### What is required
Quote, word for word, every line starting at the line that contains "Viewport: 1130px width, 550px height." and ending with the last line of the records; include both of these lines and no others.

_ _ _ _ _

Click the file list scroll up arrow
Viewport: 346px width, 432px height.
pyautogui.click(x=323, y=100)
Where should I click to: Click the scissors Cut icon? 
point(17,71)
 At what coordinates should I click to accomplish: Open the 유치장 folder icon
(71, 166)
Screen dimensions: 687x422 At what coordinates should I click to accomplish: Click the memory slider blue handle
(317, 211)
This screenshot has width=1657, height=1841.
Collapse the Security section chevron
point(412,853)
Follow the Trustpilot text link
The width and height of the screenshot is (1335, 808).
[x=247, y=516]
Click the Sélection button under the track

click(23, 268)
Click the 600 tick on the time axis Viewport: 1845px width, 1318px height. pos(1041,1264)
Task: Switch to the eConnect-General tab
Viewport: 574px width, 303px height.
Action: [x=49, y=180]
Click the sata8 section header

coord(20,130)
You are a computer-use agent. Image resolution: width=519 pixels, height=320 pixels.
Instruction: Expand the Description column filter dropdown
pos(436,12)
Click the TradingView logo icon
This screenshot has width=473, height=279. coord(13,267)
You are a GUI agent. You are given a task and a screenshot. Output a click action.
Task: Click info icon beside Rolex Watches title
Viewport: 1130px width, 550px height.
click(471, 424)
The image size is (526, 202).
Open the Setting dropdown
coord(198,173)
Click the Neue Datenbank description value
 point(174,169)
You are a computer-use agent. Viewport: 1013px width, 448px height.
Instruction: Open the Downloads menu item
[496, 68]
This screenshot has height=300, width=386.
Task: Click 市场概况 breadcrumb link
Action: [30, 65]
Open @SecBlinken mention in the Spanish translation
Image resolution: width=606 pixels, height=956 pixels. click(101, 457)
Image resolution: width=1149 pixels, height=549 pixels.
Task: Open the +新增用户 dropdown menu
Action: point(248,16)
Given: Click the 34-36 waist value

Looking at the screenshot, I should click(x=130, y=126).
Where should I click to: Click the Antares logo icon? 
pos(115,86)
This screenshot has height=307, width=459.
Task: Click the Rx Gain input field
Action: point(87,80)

_ _ _ _ _

### Answer space
Viewport: 1130px width, 550px height.
click(471, 424)
The image size is (526, 202).
Open the Setting dropdown
coord(198,173)
Click the Neue Datenbank description value
 point(174,169)
You are a computer-use agent. Viewport: 1013px width, 448px height.
Instruction: Open the Downloads menu item
[496, 68]
This screenshot has height=300, width=386.
Task: Click 市场概况 breadcrumb link
Action: [30, 65]
Open @SecBlinken mention in the Spanish translation
Image resolution: width=606 pixels, height=956 pixels. click(101, 457)
Image resolution: width=1149 pixels, height=549 pixels.
Task: Open the +新增用户 dropdown menu
Action: point(248,16)
Given: Click the 34-36 waist value

Looking at the screenshot, I should click(x=130, y=126).
Where should I click to: Click the Antares logo icon? 
pos(115,86)
This screenshot has height=307, width=459.
Task: Click the Rx Gain input field
Action: point(87,80)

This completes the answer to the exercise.